#### TASKS AND EXERCISES
(a) In the article on the Correctional Services annual report, rewrite the passage between "Department of Correctional Services Annual" and "the financial accounts.", inclusive, with "expenditure" replaced by "spending".
(b) Write the next part of the article on the Correctional Services annual report, picking up after its final sentence.

#### ARTICLE
____________________

POLITICS

DCS annual report reveals a dept in a mess - James Selfe

DA MP says AG's comments also highly unflattering about the dept's performance

Department of Correctional Services Annual Report worrying

The Annual Report of the Department of Correctional Services (DCS) for the 2011/12 financial year has revealed some extremely worrying features. These include:

 

  • R71,377 million of fruitless and wasteful expenditure;
  • R215,596 million of irregular expenditure;
  • a material under-spend of R893,9 million, due mainly to a failure to appoint employees in posts for which funding had been approved; and
  • yet another qualified audit opinion of the financial statements of the Department on account of "uncorrected material misstatements" in the financial accounts.

____________________

#### RECORDED INFORMATION
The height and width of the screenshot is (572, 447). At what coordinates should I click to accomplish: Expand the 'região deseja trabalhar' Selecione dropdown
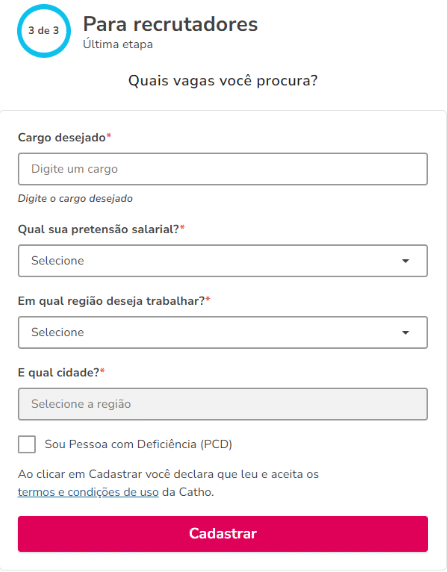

____________________

#### REPLIES
(a)
Department of Correctional Services Annual Report worrying

The Annual Report of the Department of Correctional Services (DCS) for the 2011/12 financial year has revealed some extremely worrying features. These include:

 

  • R71,377 million of fruitless and wasteful spending;
  • R215,596 million of irregular spending;
  • a material under-spend of R893,9 million, due mainly to a failure to appoint employees in posts for which funding had been approved; and
  • yet another qualified audit opinion of the financial statements of the Department on account of "uncorrected material misstatements" in the financial accounts.

(b)
The Auditor-General's report on the Department (contained in the Annual Report) was also extremely unflattering about the DCS's performance during the year under review. Amongst other things, the Auditor-General found that:

 

  • The Department's performance as reported was not "valid, accurate or complete";
  • only 47% of the targets set by DCS for itself were achieved;
  • the DCS did not have effective and transparent financial and risk management controls in place;
  • the Department did not have effective measures to prevent irregular and fruitless expenditure;
  • DCS employees obtained contracts from the Department without declaring their interests, while other employees performed remunerative work outside the DCS without getting permission;
  • the DCS had not implemented measures to prevent the abuse of sick leave by employees;
  • there was no IT governance framework in place; and
  • there were "high numbers of recurring misstatements, fraud cases and persistent control weaknesses in the financial reporting process".

The DCS occupies a crucial role in the criminal justice system. Unless it can correct offending behaviour and rehabilitate offenders, prisons will more and more become revolving doors for ever-increasing numbers of more violent offenders. While it is true that some improvements have been made since the period covered by this report, much more still needs to be done to turn the Department around.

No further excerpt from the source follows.